EXTRACT:
================

This is an I-Heart podcast.

0:02.8

Guaranteed Human.

0:05.8

Welcome to Stuff You Missed in History Class, a production of IHeart Radio.

0:16.3

Hello and welcome to the podcast. I'm Tracy V. Wilson, and I'm Holly Fry.

0:21.5

At various points on our trip to Morocco last year,

0:25.4

our guides talked about the great Lisbon earthquake of 1755.

0:31.3

It started at our very first stop on our very first full day in Morocco at Hassan Tower in Rabat.

0:39.2

So Caliph Abu Yusuf Yaqab al-Mansur commissioned a mosque at the end of the 12th century,

0:45.7

but then he died before construction on it was finished and it was never completed.

================

SUPPLIED MATERIAL:

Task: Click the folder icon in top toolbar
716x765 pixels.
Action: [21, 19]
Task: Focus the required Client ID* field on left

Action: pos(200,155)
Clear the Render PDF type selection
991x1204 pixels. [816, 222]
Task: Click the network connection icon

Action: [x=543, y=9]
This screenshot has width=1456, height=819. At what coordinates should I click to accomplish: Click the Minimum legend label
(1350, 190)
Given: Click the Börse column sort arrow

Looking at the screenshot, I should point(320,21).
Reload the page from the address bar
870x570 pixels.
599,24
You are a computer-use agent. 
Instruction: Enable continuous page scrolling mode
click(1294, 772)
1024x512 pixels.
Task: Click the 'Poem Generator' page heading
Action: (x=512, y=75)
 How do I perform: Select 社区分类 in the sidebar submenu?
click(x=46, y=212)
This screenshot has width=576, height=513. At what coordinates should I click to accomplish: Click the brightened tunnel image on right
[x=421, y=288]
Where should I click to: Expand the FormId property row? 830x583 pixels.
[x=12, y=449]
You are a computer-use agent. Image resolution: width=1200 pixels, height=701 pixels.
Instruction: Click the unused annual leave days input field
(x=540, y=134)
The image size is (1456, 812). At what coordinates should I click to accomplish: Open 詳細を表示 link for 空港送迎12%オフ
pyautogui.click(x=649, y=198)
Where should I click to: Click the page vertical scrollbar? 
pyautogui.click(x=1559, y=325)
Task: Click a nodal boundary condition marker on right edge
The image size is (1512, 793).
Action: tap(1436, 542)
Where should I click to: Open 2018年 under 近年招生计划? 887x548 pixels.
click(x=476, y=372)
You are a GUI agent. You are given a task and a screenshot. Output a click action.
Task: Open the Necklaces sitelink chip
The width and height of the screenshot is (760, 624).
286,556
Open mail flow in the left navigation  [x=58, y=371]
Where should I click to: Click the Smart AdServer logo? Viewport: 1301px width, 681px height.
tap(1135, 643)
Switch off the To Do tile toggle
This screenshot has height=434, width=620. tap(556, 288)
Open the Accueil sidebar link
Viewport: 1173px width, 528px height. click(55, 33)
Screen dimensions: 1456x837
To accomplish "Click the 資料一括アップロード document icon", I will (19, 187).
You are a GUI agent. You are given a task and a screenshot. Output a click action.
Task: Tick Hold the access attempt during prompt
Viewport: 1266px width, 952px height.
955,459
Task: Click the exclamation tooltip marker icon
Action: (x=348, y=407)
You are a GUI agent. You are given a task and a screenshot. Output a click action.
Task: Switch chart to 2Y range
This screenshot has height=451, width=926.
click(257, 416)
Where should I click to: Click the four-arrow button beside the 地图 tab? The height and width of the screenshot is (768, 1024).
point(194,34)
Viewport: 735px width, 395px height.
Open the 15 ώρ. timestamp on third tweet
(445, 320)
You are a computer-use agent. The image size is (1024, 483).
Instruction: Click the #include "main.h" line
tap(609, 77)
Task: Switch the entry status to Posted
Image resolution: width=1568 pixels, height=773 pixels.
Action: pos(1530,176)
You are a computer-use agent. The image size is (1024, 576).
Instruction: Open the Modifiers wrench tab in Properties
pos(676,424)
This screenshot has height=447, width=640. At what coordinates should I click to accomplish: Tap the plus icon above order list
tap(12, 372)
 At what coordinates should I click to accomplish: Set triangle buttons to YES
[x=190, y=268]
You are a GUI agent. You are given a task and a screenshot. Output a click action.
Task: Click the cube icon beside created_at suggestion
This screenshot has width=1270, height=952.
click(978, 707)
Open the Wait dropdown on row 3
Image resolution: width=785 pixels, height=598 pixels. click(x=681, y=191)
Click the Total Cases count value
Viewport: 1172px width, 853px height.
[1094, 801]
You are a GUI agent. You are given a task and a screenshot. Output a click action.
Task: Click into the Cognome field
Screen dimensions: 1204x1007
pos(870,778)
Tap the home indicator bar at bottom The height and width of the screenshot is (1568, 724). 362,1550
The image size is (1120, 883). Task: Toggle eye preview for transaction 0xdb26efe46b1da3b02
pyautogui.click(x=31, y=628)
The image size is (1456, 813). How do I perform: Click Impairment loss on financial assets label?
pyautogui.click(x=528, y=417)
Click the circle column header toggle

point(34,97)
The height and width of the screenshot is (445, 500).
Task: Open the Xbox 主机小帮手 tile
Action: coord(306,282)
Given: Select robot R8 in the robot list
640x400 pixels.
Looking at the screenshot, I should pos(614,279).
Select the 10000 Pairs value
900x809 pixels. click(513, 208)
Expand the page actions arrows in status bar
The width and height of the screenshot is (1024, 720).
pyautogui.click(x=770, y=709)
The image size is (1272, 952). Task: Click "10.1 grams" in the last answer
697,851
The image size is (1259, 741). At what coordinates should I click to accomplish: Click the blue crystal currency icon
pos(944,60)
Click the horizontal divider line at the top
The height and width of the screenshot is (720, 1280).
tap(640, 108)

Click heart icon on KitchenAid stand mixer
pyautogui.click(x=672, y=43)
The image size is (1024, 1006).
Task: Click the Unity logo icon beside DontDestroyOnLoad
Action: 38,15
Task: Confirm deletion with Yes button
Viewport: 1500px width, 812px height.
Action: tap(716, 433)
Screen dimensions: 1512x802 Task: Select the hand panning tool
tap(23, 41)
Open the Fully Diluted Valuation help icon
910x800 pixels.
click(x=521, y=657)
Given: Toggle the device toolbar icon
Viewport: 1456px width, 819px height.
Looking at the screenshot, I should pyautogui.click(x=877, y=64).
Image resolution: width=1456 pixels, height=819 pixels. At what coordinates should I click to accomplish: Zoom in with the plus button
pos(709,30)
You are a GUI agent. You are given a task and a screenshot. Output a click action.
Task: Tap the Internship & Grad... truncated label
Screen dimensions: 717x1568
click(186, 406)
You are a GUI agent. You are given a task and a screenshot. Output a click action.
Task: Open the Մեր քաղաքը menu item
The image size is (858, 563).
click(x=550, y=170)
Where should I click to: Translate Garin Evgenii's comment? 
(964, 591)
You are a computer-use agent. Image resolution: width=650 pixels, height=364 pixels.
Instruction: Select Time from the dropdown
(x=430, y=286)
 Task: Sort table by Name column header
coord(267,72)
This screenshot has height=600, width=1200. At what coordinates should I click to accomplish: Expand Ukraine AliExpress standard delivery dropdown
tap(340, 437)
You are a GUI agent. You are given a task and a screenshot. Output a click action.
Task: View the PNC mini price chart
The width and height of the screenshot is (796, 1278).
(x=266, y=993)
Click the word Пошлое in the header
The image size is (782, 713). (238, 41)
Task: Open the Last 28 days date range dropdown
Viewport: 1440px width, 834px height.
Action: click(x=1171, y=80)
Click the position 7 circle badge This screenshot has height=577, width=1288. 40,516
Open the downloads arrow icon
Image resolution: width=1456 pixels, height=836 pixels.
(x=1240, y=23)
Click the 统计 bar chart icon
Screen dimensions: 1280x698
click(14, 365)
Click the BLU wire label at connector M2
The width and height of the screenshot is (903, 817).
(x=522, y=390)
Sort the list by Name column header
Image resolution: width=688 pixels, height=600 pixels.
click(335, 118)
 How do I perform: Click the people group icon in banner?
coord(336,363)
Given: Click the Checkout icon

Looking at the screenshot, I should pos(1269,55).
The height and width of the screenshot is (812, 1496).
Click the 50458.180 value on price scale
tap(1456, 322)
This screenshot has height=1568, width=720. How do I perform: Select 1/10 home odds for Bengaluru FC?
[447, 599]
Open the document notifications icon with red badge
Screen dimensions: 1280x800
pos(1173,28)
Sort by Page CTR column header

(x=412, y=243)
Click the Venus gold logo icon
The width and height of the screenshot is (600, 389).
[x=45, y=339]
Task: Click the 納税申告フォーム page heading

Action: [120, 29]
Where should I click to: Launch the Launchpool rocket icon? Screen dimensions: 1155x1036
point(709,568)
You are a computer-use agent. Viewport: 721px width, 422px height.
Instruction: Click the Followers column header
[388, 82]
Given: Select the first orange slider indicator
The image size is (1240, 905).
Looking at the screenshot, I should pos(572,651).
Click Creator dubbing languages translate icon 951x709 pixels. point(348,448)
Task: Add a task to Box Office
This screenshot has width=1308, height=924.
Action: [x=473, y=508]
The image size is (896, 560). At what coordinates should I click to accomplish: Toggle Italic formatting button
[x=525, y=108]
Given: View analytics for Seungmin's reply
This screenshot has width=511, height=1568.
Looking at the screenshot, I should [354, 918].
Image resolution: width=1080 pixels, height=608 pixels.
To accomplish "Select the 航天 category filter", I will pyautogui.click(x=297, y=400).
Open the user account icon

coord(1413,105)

================

PARTS OF THE EXERCISE:
1. In the podcast transcript, where did the guides first talk about the Lisbon earthquake?
2. Update the podcast transcript passage between "So Caliph Abu" and "was never completed.", inclusive, so that "mosque" reads "minaret".

ANSWERS FOR THE TASKS:
1. At Hassan Tower in Rabat.

2.
So Caliph Abu Yusuf Yaqab al-Mansur commissioned a minaret at the end of the 12th century,

0:45.7

but then he died before construction on it was finished and it was never completed.